Where are the data protection and security policies for Burneys Sweets More described?
Burneys_Sweets_More Franchise · 2025 FDDAnswer from 2025 FDD Document
(ii) Data Protection and Security Policies. Franchisee shall comply with, or, as applicable, adopt policies consistent with the then-current version of Franchisor's data protection and security policies as may be described in the Brand Standards Manual ("Data Protection and Security Policies"). Such policies may govern how Franchised Business Data and Personal Information contained in such data shall be collected, used, store, processed, shared, or destroyed. Franchisor has the right, but not the obligation to create such Data Protection and Security Policies. Franchisee acknowledges that Franchisor may supplement, modify, or amend the Data Protection and Security Policies from time to time in its sole discretion, and that Franchisee shall comply with such modifications or amendments within thirty (30) days of notice from Franchisor.

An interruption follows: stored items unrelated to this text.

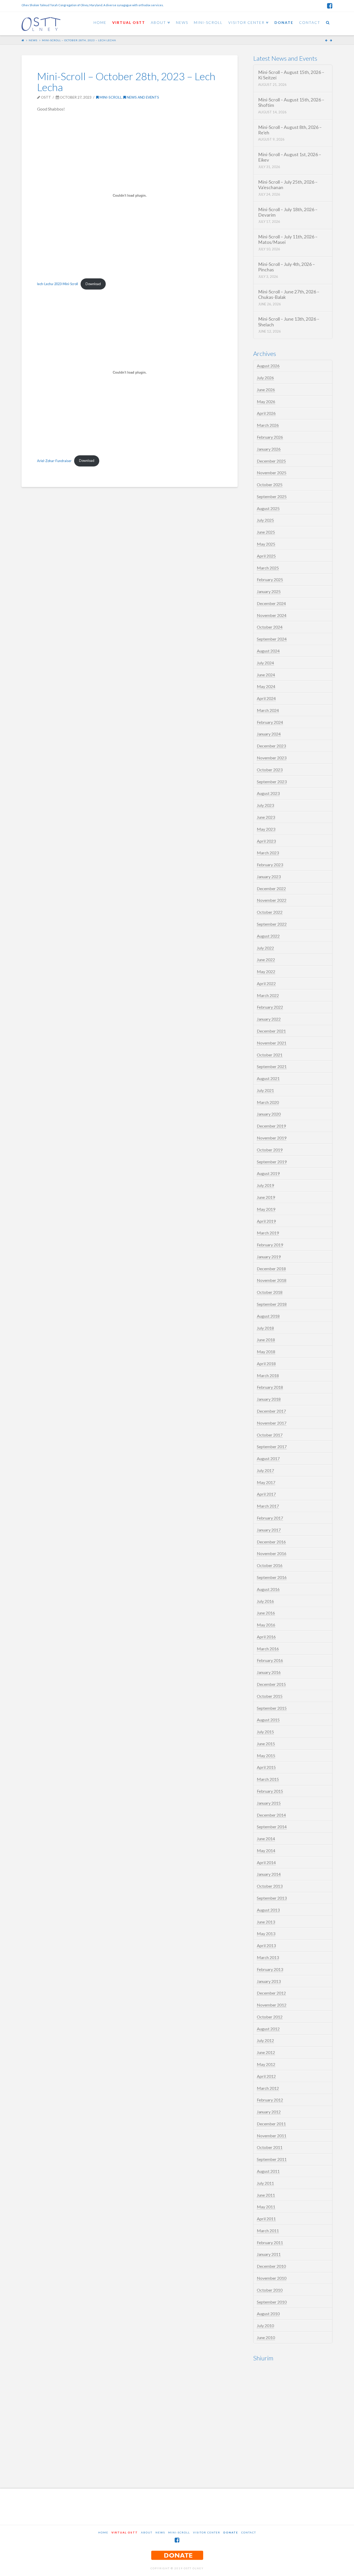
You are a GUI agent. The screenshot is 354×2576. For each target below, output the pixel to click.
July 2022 (265, 947)
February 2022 (270, 1007)
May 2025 (266, 543)
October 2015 (269, 1696)
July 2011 (265, 2183)
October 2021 (269, 1054)
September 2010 (272, 2301)
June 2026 (266, 389)
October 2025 (269, 484)
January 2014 (269, 1874)
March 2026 (268, 425)
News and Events (142, 97)
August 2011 (268, 2171)
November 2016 (271, 1553)
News (33, 40)
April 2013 (266, 1945)
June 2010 (266, 2337)
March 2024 (268, 710)
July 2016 (265, 1601)
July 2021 (265, 1090)
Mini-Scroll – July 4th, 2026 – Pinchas (286, 267)
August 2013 (268, 1909)
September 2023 (272, 781)
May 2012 (266, 2064)
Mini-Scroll (110, 97)
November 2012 (271, 2004)
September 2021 (272, 1066)
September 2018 (272, 1304)
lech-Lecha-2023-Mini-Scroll (57, 284)
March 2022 (268, 995)
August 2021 (268, 1078)
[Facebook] (329, 6)
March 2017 (268, 1505)
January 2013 (269, 1981)
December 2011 (271, 2123)
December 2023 (271, 745)
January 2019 (269, 1256)
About (146, 2532)
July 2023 (265, 805)
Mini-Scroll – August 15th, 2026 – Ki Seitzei (291, 75)
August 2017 (268, 1458)
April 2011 (266, 2218)
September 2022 (272, 924)
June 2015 (266, 1743)
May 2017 (266, 1482)
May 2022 (266, 971)
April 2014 (266, 1862)
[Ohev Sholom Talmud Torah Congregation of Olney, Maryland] (41, 23)
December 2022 (271, 888)
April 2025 (266, 555)
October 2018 (269, 1292)
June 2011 (266, 2195)
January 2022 (269, 1018)
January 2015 (269, 1803)
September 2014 (272, 1826)
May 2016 (266, 1624)
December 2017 (271, 1411)
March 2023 (268, 852)
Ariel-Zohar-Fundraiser (54, 460)
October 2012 (269, 2016)
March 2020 (268, 1102)
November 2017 (271, 1422)
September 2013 (272, 1897)
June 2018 (266, 1339)
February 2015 (270, 1791)
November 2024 (271, 615)
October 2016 (269, 1565)
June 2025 (266, 532)
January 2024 (269, 733)
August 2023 (268, 793)
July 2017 (265, 1470)
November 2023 (271, 757)
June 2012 (266, 2052)
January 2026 (269, 448)
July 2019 (265, 1185)
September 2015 (272, 1708)
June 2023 (266, 817)
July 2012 (265, 2040)
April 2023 (266, 841)
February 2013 (270, 1969)
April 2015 (266, 1767)
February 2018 (270, 1387)
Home (103, 2532)
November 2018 (271, 1280)
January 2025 (269, 591)
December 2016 (271, 1541)
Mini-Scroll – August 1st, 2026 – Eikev (289, 157)
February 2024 (270, 722)
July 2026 (265, 377)
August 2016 (268, 1589)
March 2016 (268, 1648)
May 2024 (266, 686)
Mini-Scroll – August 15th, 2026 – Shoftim (291, 102)
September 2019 (272, 1161)
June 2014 (266, 1838)
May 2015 (266, 1755)
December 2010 (271, 2266)
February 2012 (270, 2099)
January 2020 (269, 1113)
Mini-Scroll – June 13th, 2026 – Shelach (288, 321)
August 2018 (268, 1316)
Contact (248, 2532)
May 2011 (266, 2206)
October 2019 (269, 1149)
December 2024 (271, 603)
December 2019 (271, 1125)
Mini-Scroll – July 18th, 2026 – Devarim (287, 212)
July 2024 (265, 662)
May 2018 (266, 1351)
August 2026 (268, 365)
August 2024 (268, 650)
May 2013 (266, 1933)
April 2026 (266, 413)
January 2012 (269, 2111)
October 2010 (269, 2290)
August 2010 (268, 2313)
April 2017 (266, 1494)
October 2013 (269, 1886)
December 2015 (271, 1684)
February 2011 (270, 2242)
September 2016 (272, 1577)
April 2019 (266, 1221)
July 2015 (265, 1731)
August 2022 (268, 935)
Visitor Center (206, 2532)
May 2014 (266, 1850)
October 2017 (269, 1434)
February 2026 (270, 437)
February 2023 (270, 864)
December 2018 (271, 1268)
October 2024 (269, 626)
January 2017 (269, 1529)
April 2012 (266, 2076)
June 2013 (266, 1921)
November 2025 (271, 472)
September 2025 (272, 496)
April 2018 (266, 1363)
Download (93, 284)
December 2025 (271, 460)
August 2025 (268, 508)
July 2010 (265, 2325)
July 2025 (265, 520)
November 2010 (271, 2278)
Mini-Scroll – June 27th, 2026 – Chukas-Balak (288, 294)
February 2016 (270, 1660)
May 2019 (266, 1209)
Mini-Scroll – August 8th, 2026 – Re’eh (290, 130)
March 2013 (268, 1957)
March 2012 (268, 2088)
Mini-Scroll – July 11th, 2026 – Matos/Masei (287, 239)
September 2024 (272, 638)
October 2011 (269, 2147)
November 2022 (271, 900)
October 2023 (269, 769)
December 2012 (271, 1992)
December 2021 (271, 1030)
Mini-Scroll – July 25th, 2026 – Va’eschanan (287, 184)
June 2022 (266, 959)
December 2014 (271, 1814)
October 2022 (269, 912)
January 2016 (269, 1672)
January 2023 (269, 876)
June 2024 (266, 674)
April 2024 (266, 698)
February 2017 (270, 1517)
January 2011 (269, 2254)
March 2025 (268, 567)
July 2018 (265, 1327)
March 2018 (268, 1375)
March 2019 (268, 1232)
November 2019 (271, 1137)
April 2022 (266, 983)
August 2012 (268, 2028)
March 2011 (268, 2230)
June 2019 (266, 1197)
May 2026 (266, 401)
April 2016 (266, 1636)
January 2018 (269, 1399)
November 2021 (271, 1042)
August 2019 (268, 1173)
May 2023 (266, 829)
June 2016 (266, 1612)
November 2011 (271, 2135)
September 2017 (272, 1446)
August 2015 (268, 1719)
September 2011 (272, 2159)
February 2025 (270, 579)
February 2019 (270, 1244)
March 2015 (268, 1779)
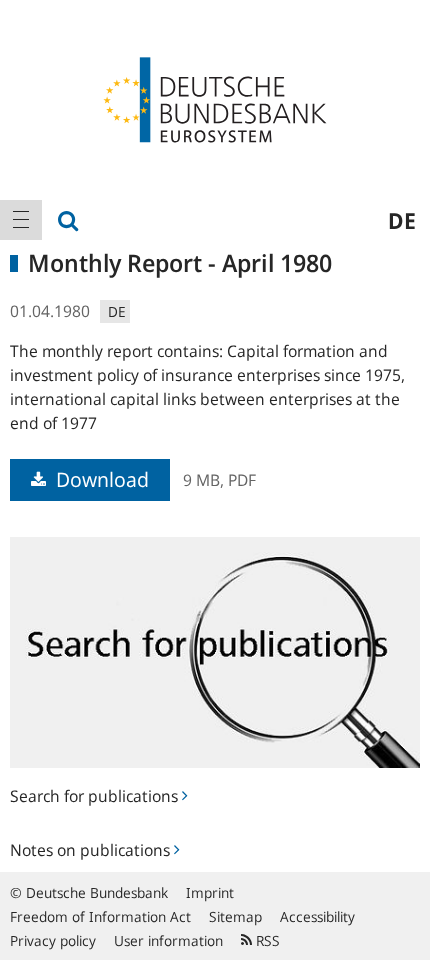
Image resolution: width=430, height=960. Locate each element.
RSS (266, 940)
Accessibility (317, 916)
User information (168, 940)
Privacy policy (53, 940)
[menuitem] (21, 220)
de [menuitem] (402, 220)
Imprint (210, 892)
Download (100, 479)
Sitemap (235, 916)
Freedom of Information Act (100, 916)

Franchisor may require Franchisee to institute a data privacy policy for its Shop. Franchisee shall not publish, disseminate, implement, revise, or rescind a data privacy policy without Franchisor's prior written consent as to said policy.
(iii) Privacy Laws.
Franchisee warrants and represents and covenants that it shall comply with (i) applicable prevailing industry standards concerning privacy, data protection, confidentiality and information security, including, without limitation, the thencurrent Payment Card Industry Data Security Standard of the PCI Security Standards Council ("PCI-DSS"), (ii) those mandatory Data Protection and Security Policies, if any, and (iii) all applicable international, federal, state, and local laws, rules, and regulations, as the same may be amended or supplemented from time to time, pertaining in any way to the privacy, confidentiality, security, management, disclosure, reporting, and any other obligations related to the possession or use of Personal Information, including the Children's Online Privacy Protection Act (collectively, "Privacy Laws").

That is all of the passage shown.